A epidemia aparece em julho de 2010 em Katmandu (capital do Nepal). É o mesmo bacilo. O mais revoltante é que as Nações Unidas sabem que foram elas que jogaram os dejetos humanos nos rios, na base do Nepal. Elas sabem que ali começou o cólera e fazem de tudo para dizer que não. Fazem isso para se desresponsabilizar, para desviar a atenção. Falam de mutações genéticas, aquecimento global, de limpeza de navios perto do porto, falam de tudo. As pessoas perdiam em quatro horas 20% do volume corporal em vômitos e diarreia. Centenas, milhares de pessoas morreram ali por não terem assistência porque as Nações Unidas não reconheceram sua responsabilidade.
O senhor considera que o Brasil, como comandante do componente militar da missão, também é responsável?
Total. Inclusive perguntei ao embaixador do Brasil na época qual era a posição do Brasil. Ele disse que era a posição do general brasileiro (comandante da missão), que o cólera não surgiu na base nepalesa. "E eu não tenho razão para duvidar da palavra do general", afirmou o embaixador. Havia uma lei do silêncio. Só no apagar das luzes da administração de Ban Ki-moon que ele fez aquela declaração (reconhecendo a responsabilidade). É uma luta pela verdade, primeiro. Nem tanto pela indenização. O advogado principal que defende as vítimas diz que o meu livro é a pá de cal. O processo está concluído com este livro: as Nações Unidas são culpadas e devem indenizar.
Como o senhor acompanhou o desenrolar da epidemia, enquanto estava no Haiti?
Eu tinha discussões com o corpo diplomático. Eu dizia: "Eles (os haitianos) têm o direito de saber se veio daqui ou dali". Atingiu todo o país. Foi uma explosão. Há uma foto em que estão com um caminhão que recolhia os dejetos das latrinas e jogam esse líquido no rio. Sem tratamento, sem nada. No Haiti, 90% da população não tem saneamento básico. A água do rio é para beber, para cozinhar, para se lavar, lavar roupa, para as crianças brincarem. Bebês morriam em duas horas.

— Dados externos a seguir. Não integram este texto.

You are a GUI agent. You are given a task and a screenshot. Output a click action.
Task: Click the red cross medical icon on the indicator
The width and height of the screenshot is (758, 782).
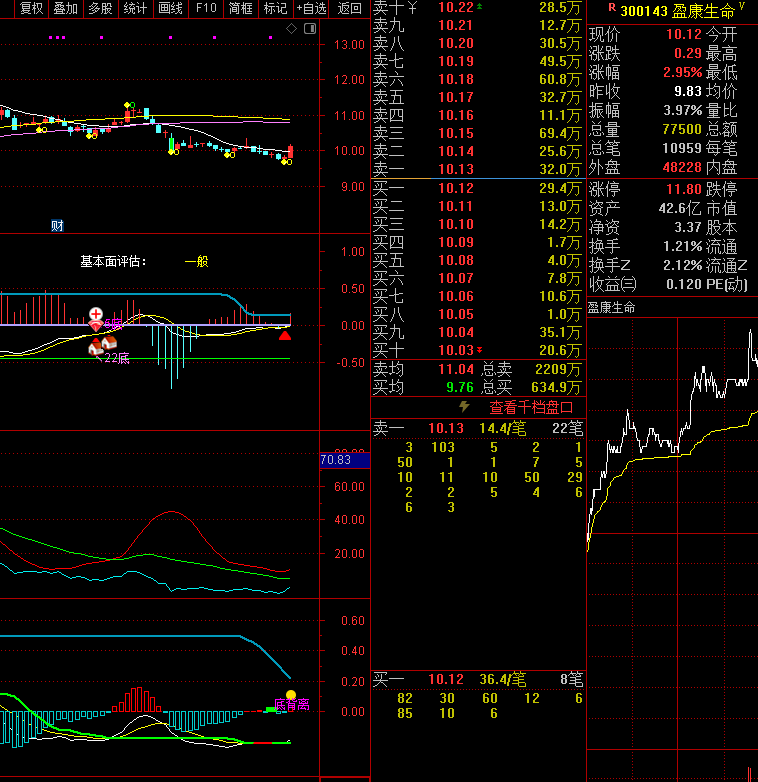point(96,315)
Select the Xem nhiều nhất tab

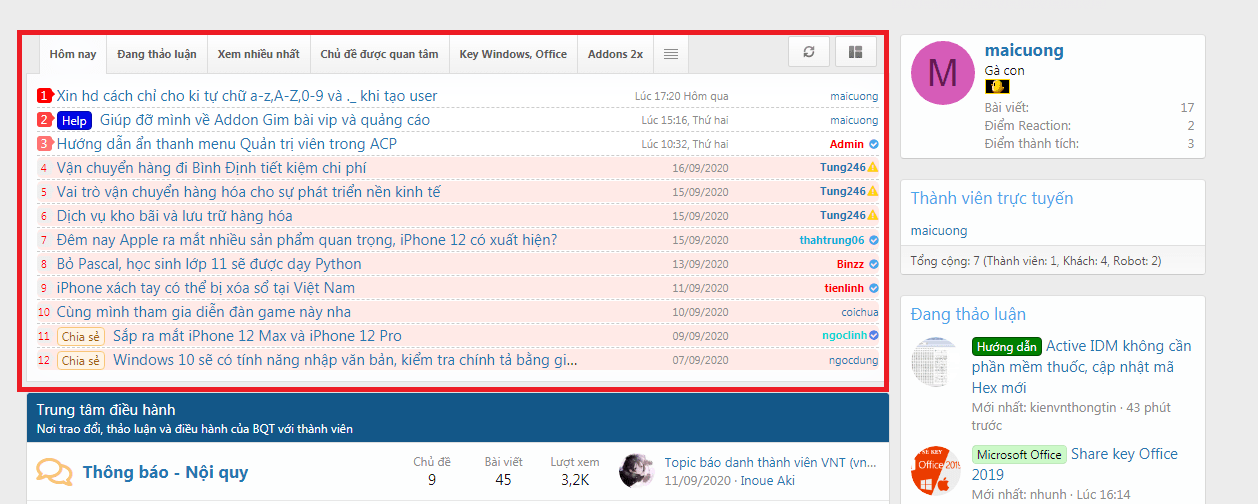(258, 54)
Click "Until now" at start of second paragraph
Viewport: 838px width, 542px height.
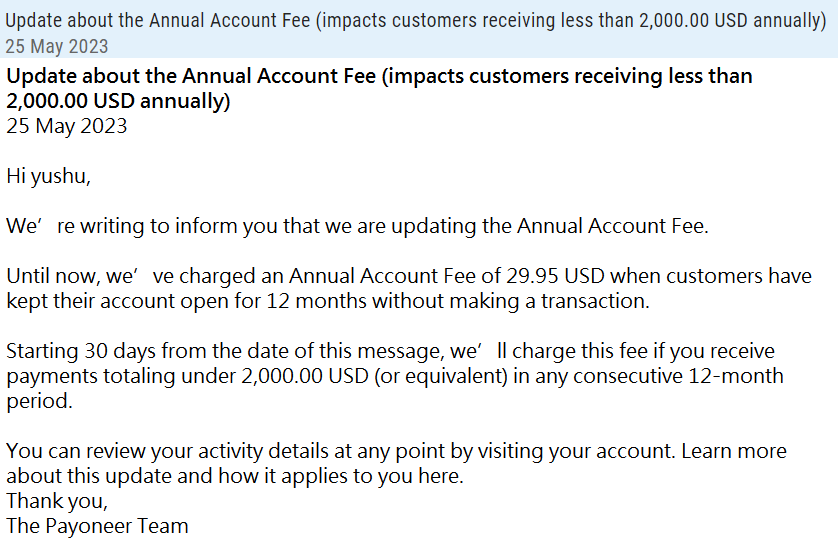(53, 276)
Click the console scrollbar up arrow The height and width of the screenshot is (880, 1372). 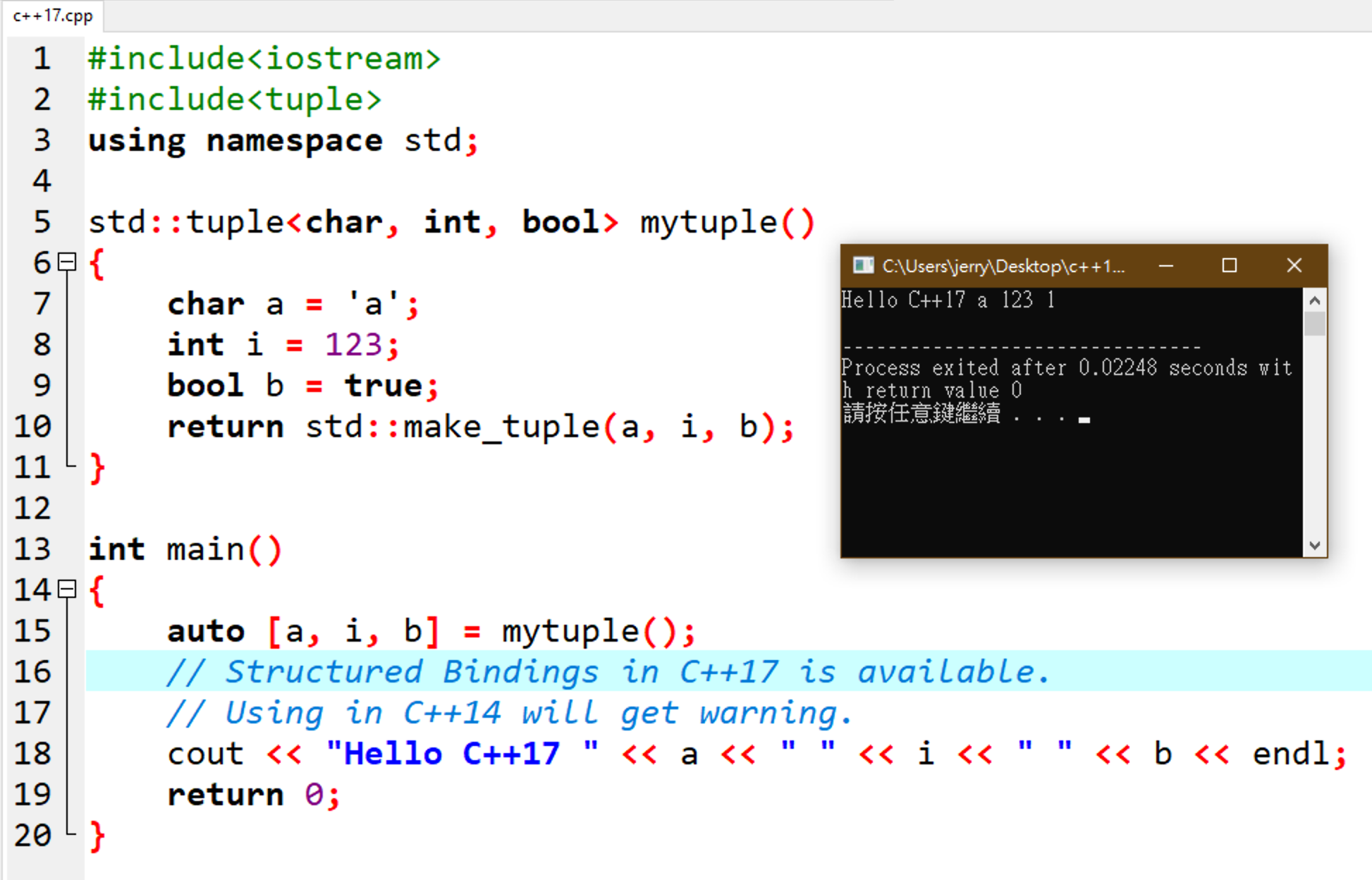tap(1314, 300)
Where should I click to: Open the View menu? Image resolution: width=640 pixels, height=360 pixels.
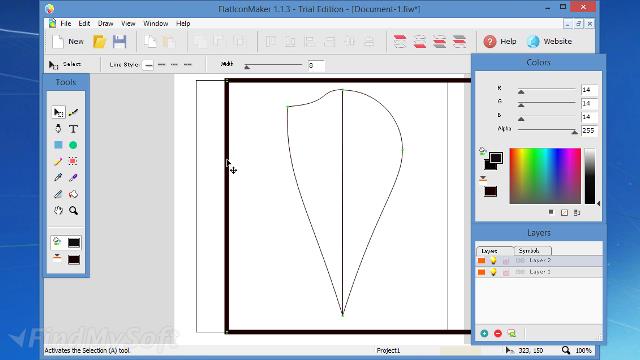tap(128, 24)
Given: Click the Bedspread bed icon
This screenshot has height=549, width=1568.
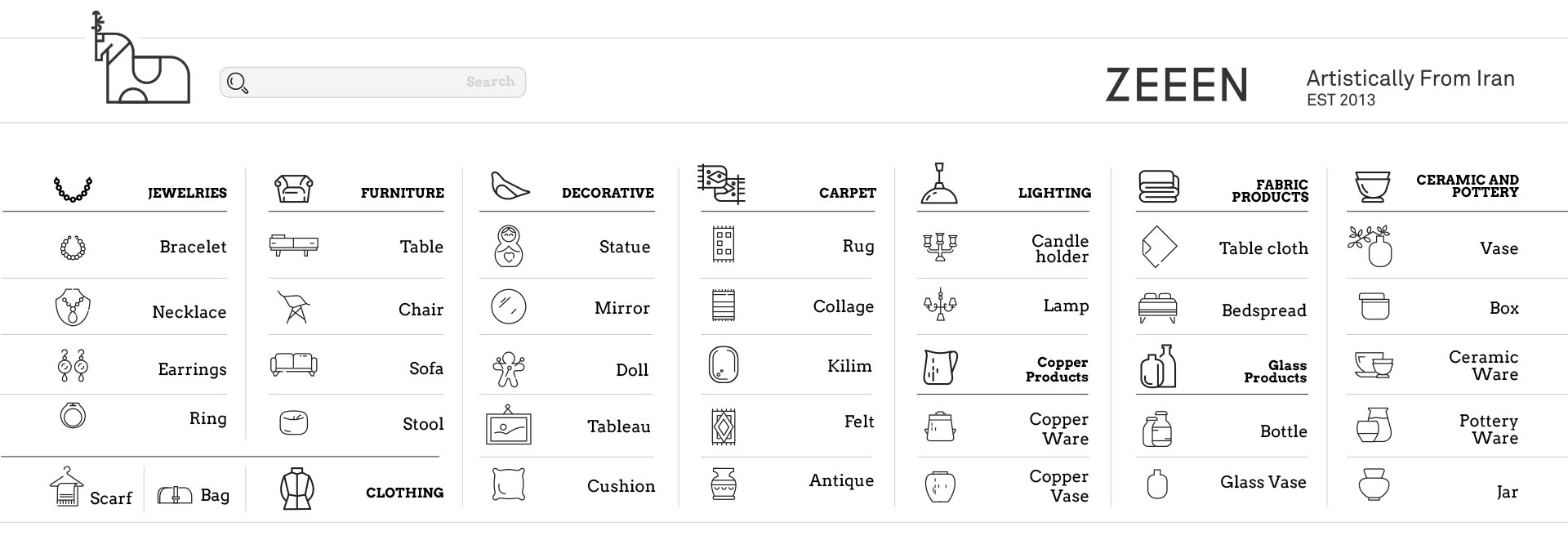Looking at the screenshot, I should point(1157,308).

O senhor escreveu outro livro muito crítico à ONU chamado “O fracasso da ajuda internacional”. Em que momento o senhor se decepcionou com o sistema internacional se tornou um crítico das organizações em que o senhor próprio trabalhou?

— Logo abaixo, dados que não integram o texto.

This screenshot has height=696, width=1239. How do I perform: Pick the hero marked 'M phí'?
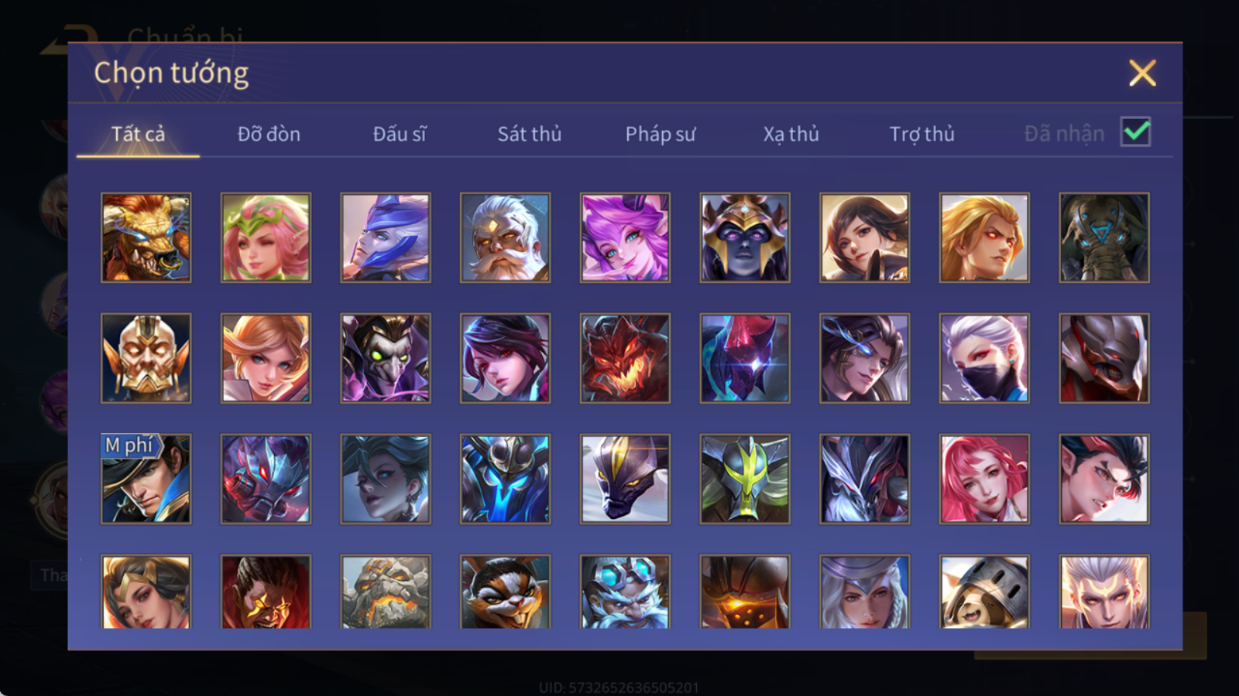146,478
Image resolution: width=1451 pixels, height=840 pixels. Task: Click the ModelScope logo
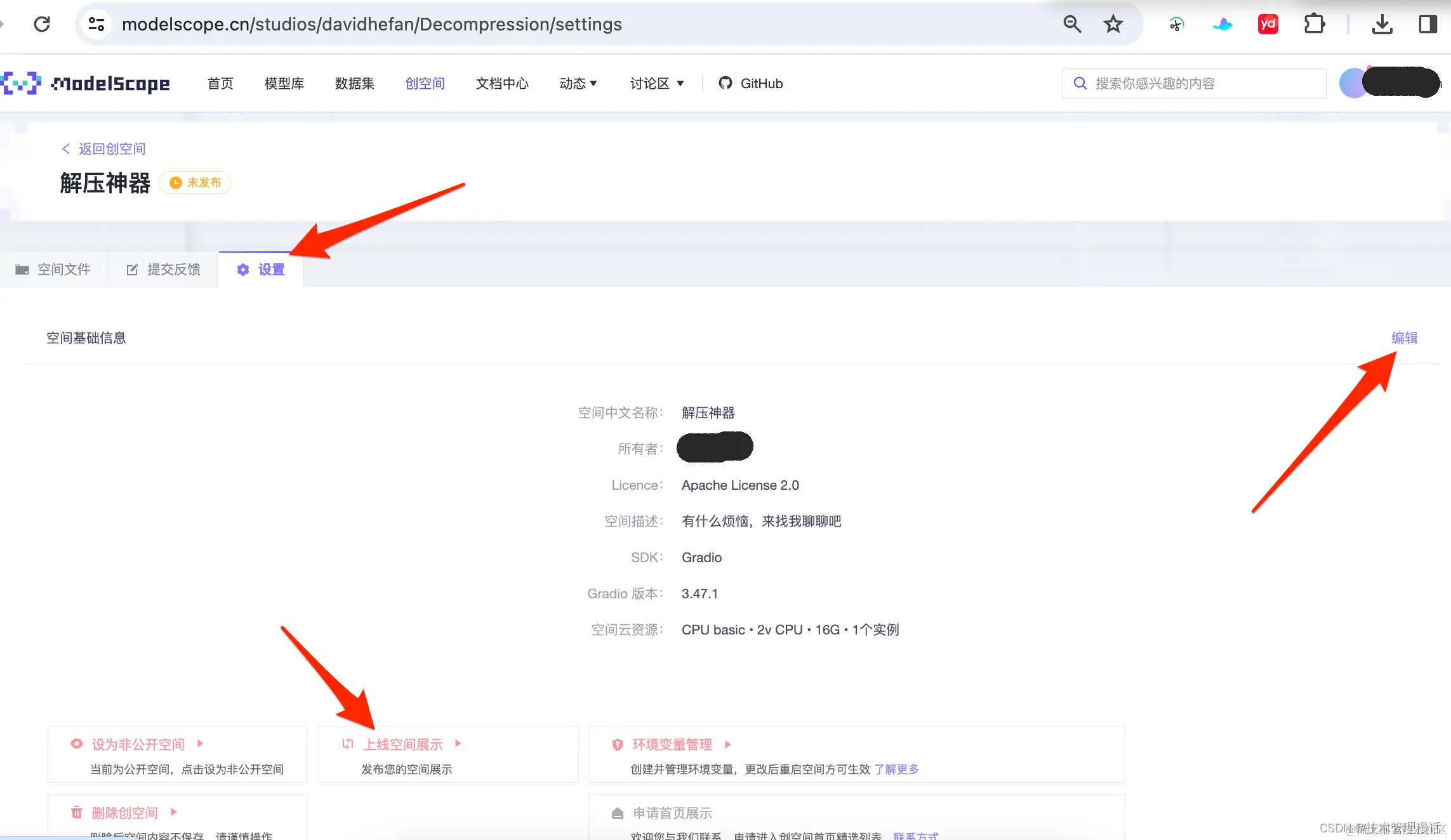coord(86,82)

No domingo, 28 de novembro de 2010 (Seitenfus afirma que um golpe de Estado estava sendo preparado, liderado pelos EUA, contra o presidente René Préval). Naquele momento, pensei: “Não é possível”. Eu evitei o golpe contra o Préval. Ali, caiu a confiança no sistema internacional. Sou especialista em organizações internacionais, antes da missão, pensei: vou ver as organizações através do interior do funcionamento delas. Nada melhor para um professor que só utiliza livros ver através do ventre as entranhas do monstro. Mas as entranhas são muito feias. Dei-me conta disso naquele 28 de novembro. Com isso, não concordo. Ao tomar a decisão de interromper o processo de golpe contra o Préval, eu escolhi meu lado, o lado da universidade, da pesquisa, o que acho mais correto, e nunca mais poderia ser funcionário internacional e ser conivente com aquilo.

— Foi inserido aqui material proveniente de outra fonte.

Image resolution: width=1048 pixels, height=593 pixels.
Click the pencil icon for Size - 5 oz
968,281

Mas o cólera está lá. Ninguém vai passar férias no Haiti, ninguém faz investimentos no Haiti.
RICARDO SEITENFUS
O Haiti está melhor ou pior do que antes da missão de paz da ONU?
Pior, bem pior. Há coisas que não são culpa da Minustah, como o terremoto. Mas o cólera está lá. Ninguém vai passar férias no Haiti, ninguém faz investimentos no Haiti.
Até com relação à democracia e estabilização o senhor acha que está pior?
Também. A liberdade sempre existiu. A qualidade da imprensa e da liberdade de imprensa no Haiti estão divorciadas com a realidade política e econômica do país. Muito acima da média latino-americana. E a qualidade dos intelectuais. Quando lancei meu livro, em 2015, naquele momento, na feira do livro de Porto Príncipe, foram lançados 185 novos livros.